* **TASK STATEMENT**
One line at a time, check the entries below for the word "agent", and copy each line that has it.

* **DATA RECORDS**
= Beginning of Section =
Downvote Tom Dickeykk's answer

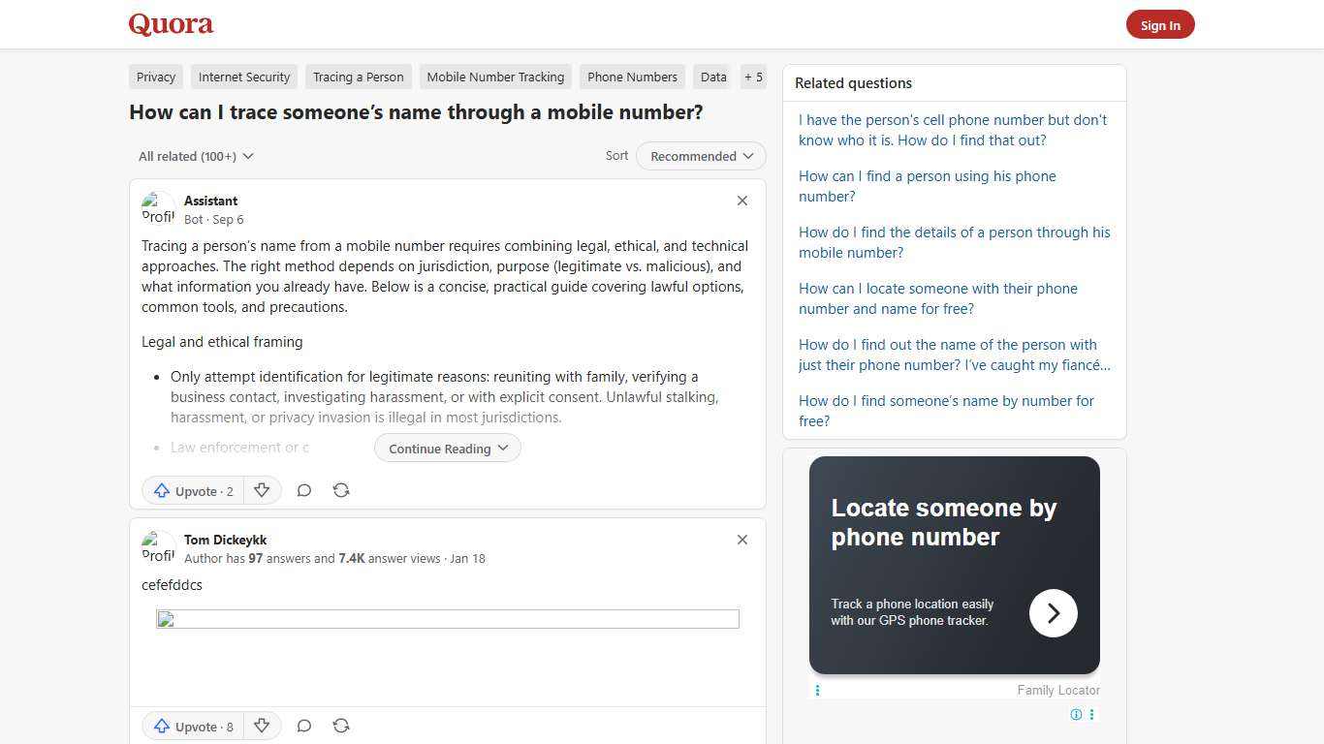262,726
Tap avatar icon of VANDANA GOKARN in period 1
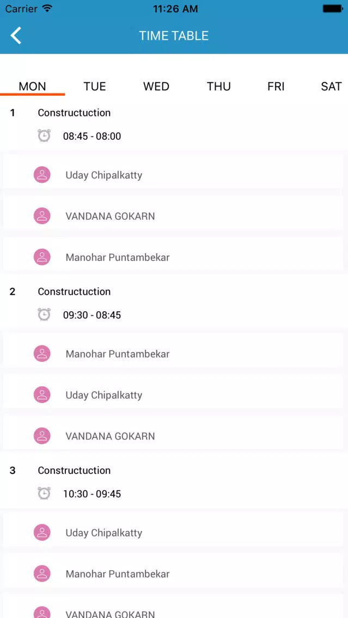 42,216
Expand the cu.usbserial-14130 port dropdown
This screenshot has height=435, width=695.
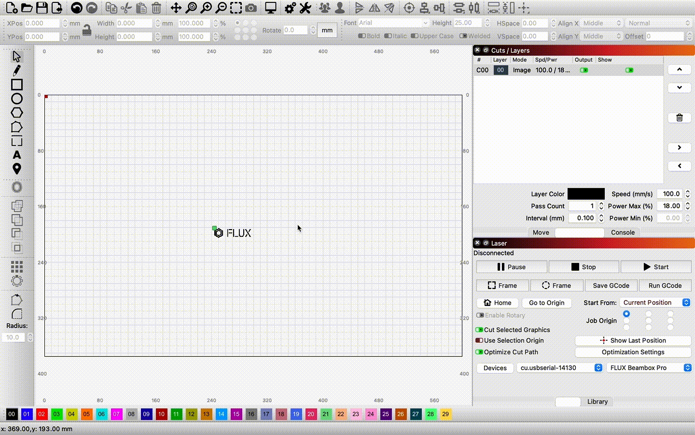coord(559,368)
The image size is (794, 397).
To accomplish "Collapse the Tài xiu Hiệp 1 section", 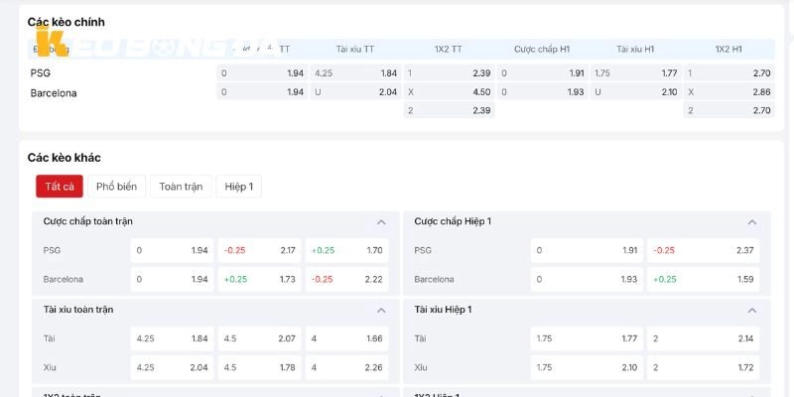I will [752, 311].
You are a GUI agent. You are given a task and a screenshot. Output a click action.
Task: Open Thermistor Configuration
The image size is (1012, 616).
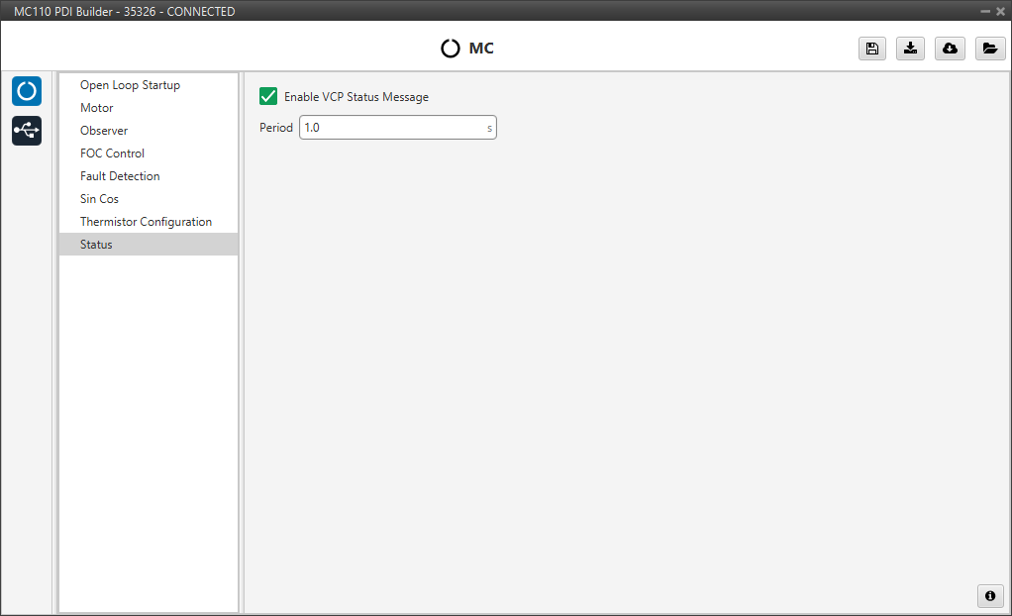[146, 222]
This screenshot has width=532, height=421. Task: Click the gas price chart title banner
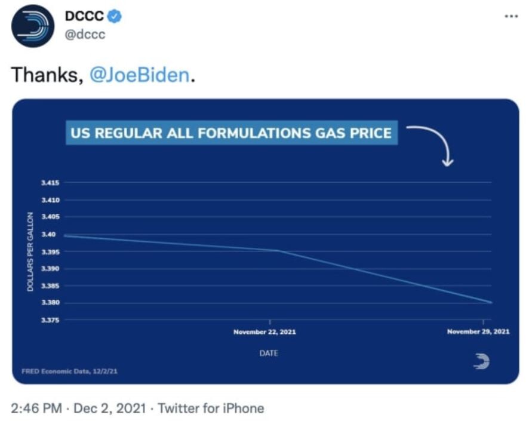pos(231,133)
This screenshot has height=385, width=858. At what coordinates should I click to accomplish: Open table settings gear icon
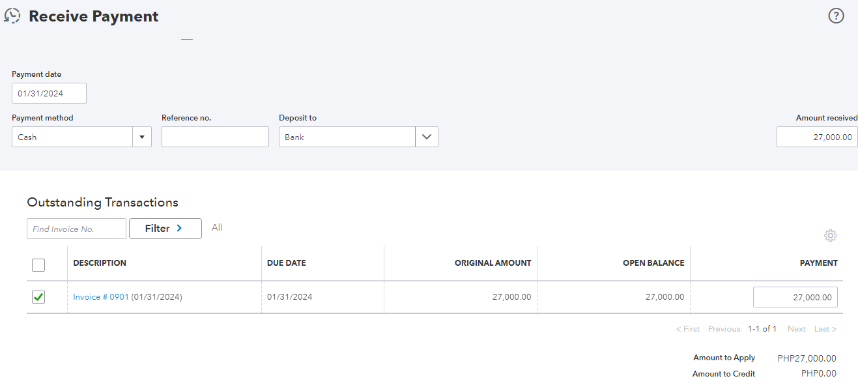click(x=830, y=236)
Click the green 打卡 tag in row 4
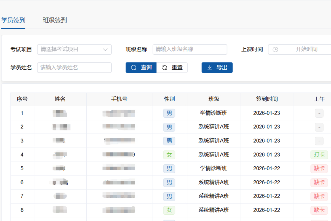The image size is (331, 221). [319, 155]
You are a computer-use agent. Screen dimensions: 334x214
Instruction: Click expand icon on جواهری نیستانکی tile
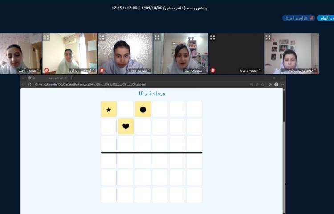[x=268, y=37]
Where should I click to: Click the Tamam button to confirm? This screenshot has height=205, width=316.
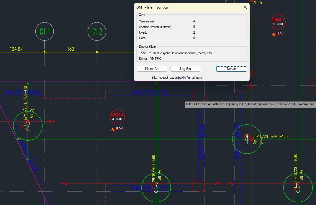231,69
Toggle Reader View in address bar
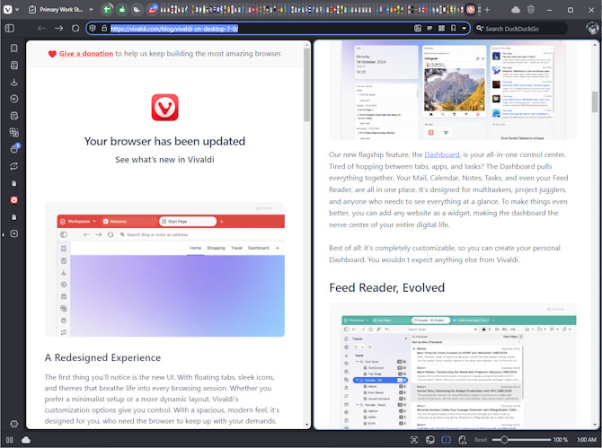The width and height of the screenshot is (602, 448). 418,29
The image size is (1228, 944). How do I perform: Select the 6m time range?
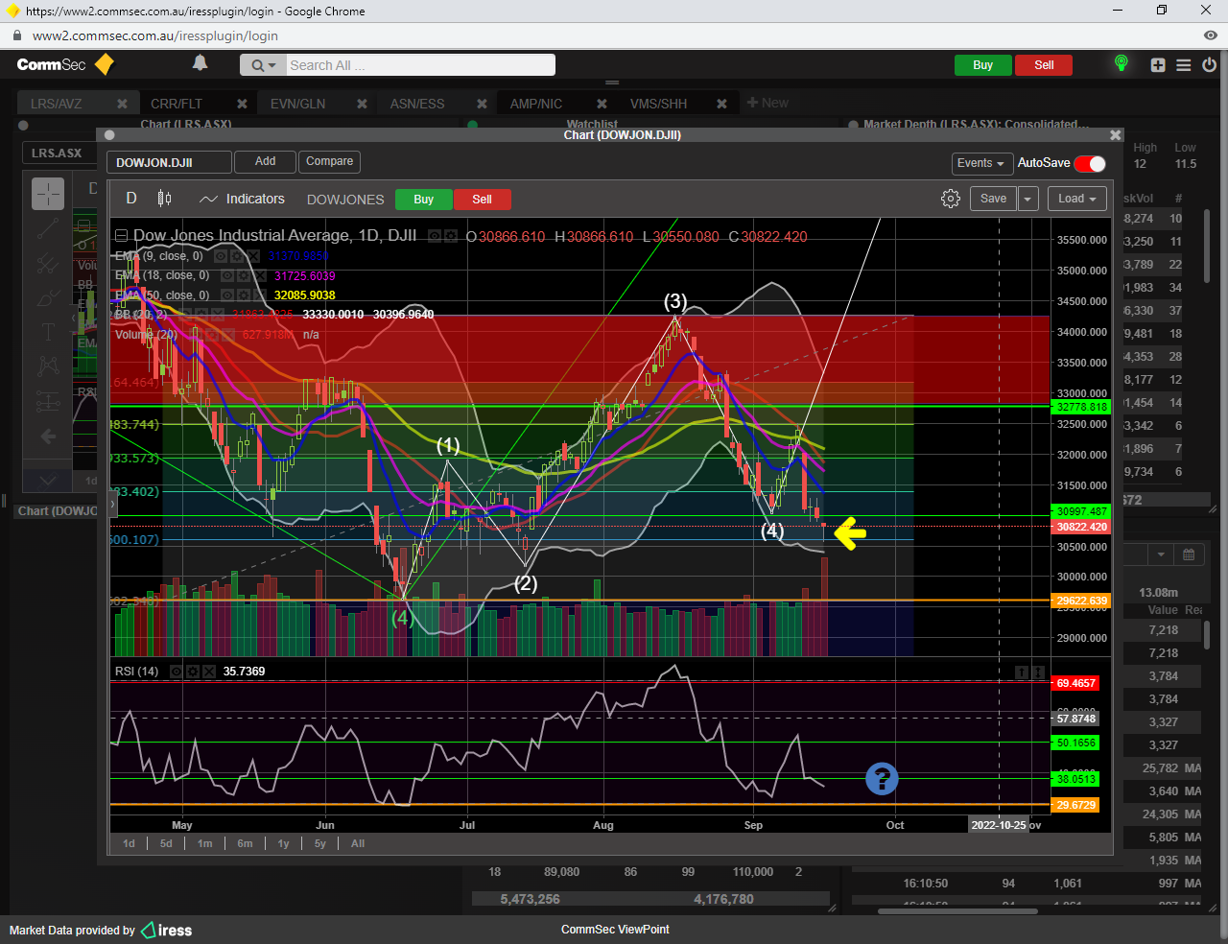click(245, 843)
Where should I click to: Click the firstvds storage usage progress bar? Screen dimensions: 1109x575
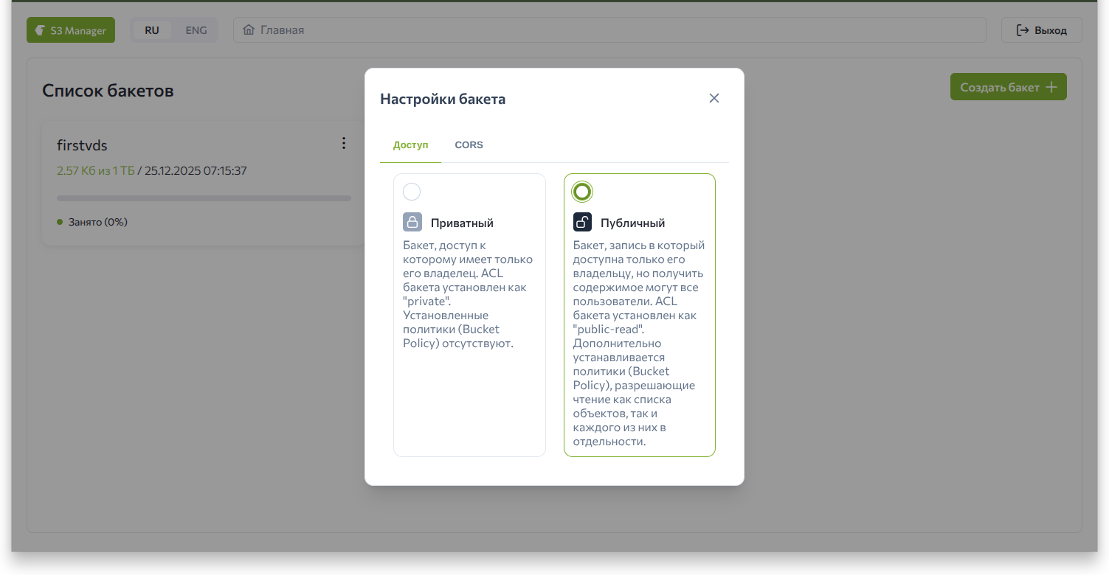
= End of Section =
* **ANSWER SECTION**
You are a GUI agent. You are given a task and a screenshot. Output a click action.
You are a computer-use agent. Screen dimensions: 334x214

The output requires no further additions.